Milanello
- Interactive map of Milanello
- Full name: Milanello Sports Center
- Location: Carnago, Italy
- Coordinates: 45°42′25″N 8°50′00″E﻿ / ﻿45.706974°N 8.833394°E
- Owner: A.C. Milan
- Type: Football training facility
- Surface: Grass (six regulation-size pitches) Synthetic turf (two reduced-size pitches)

Construction
- Opened: 1963

Website
- www.acmilan.com/en/club/venues/milanello

= Milanello =

Training facility of Italian football club A.C. Milan

Milanello Sports Center (Centro Sportivo Milanello), commonly referred to as simply Milanello, is the training facility of Italian football club A.C. Milan. Built in 1963, the centre consists of 160000 m2. It is located between the towns of Carnago, Cassano Magnago and Cairate, in the province of Varese, about 40 km northwest of Milan.

Milanello currently represents an important asset not only for the club, but for the whole Italian football system. This was the objective pursued by Andrea Rizzoli who decided to build it. The facilities of Milanello have often been used also by the Italian Football Federation for the preparation of the National Team’s important competitions, such as the European Championships in 1988, 1996 and 2000.

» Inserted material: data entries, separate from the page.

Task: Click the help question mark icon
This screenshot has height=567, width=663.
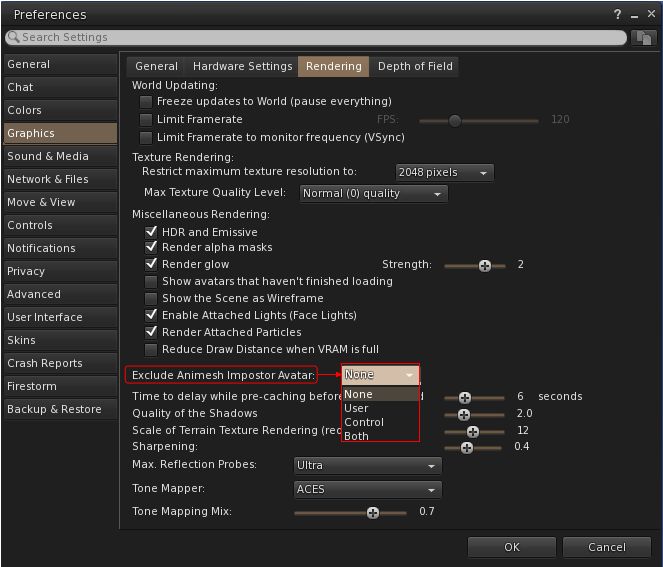Action: [x=617, y=14]
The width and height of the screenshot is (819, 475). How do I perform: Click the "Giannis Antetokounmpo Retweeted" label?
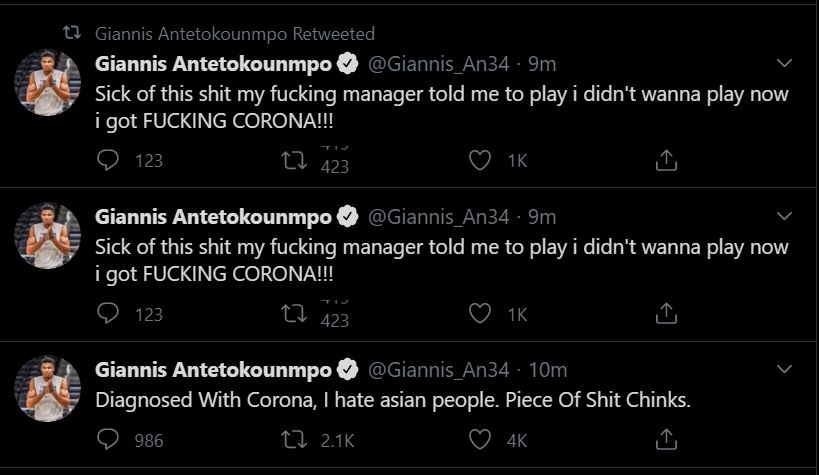point(235,34)
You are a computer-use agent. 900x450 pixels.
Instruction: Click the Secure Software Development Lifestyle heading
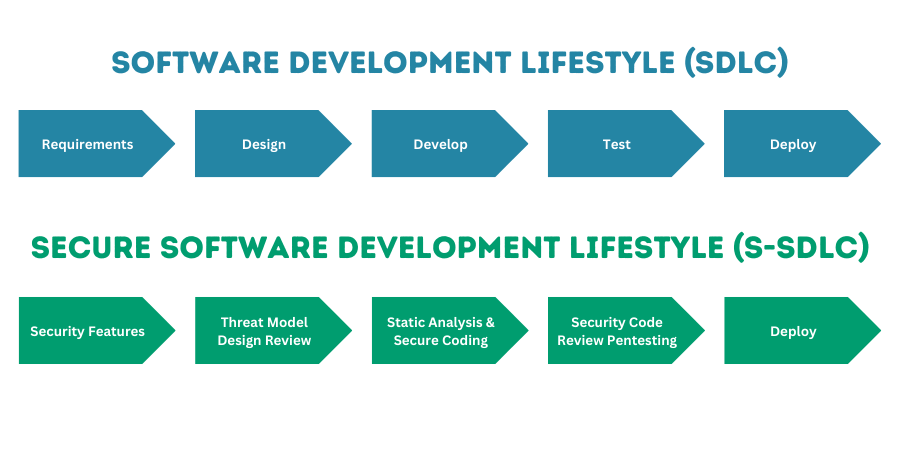point(450,248)
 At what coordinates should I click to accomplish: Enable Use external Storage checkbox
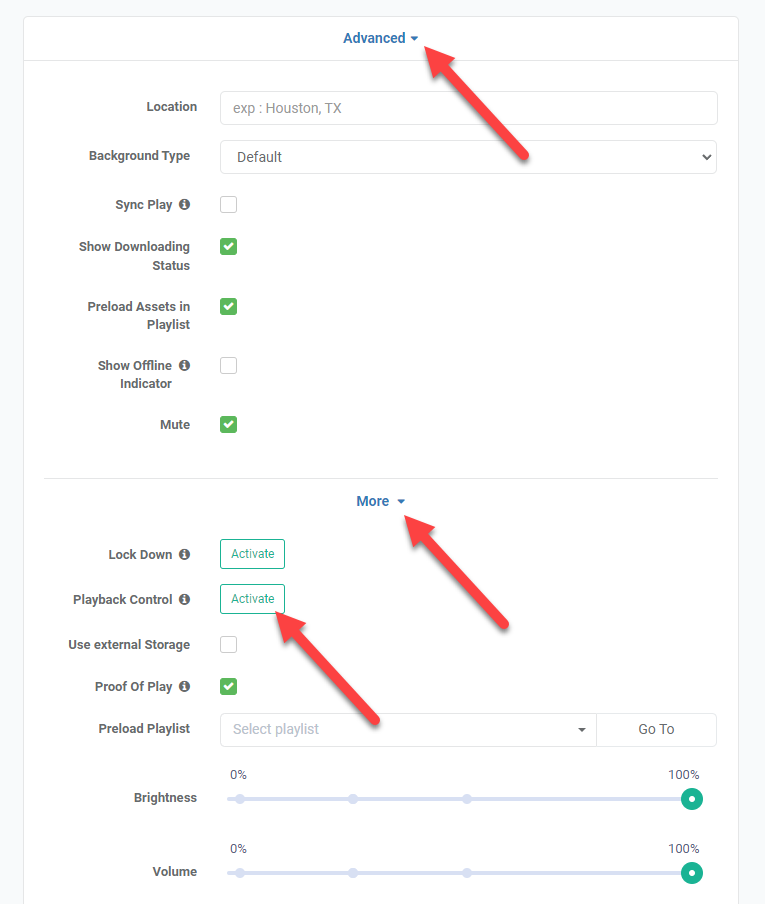tap(229, 645)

At Milanello there are six regular pitches, 1 in synthetic grass (35 m x 30), 1 covered pitch with synthetic ground (42 m x 24) and a small-sized outdoor pitch in grass named "cage" because the playing field is surrounded by a 2,30 m high wall and topped by 2,5 m high fencing. Inside the cage, the play never stops, with the ball always in motion in order to enhance the speed of execution. A path running through the woods ca. 1,200 m long at various altitudes is used during the season for the players’ physical training (running and biking) and for the recovery of injured players. The main building of the centre is a two-floor building (plus the basement) hosting the offices, the players’ rooms, the chimney room, a TV-room, a pool-room; a bar, a kitchen, two dining-rooms, the press room, the meeting room, the laundry, the ironing-room and the medical centre. Next to the main building the "guest-quarters" are located, where a few players from the Youth Department also live. These youngsters, coming from various parts of Italy and from abroad too, go to school as all other teenagers and in the afternoons attend their training sessions on the field made available to them.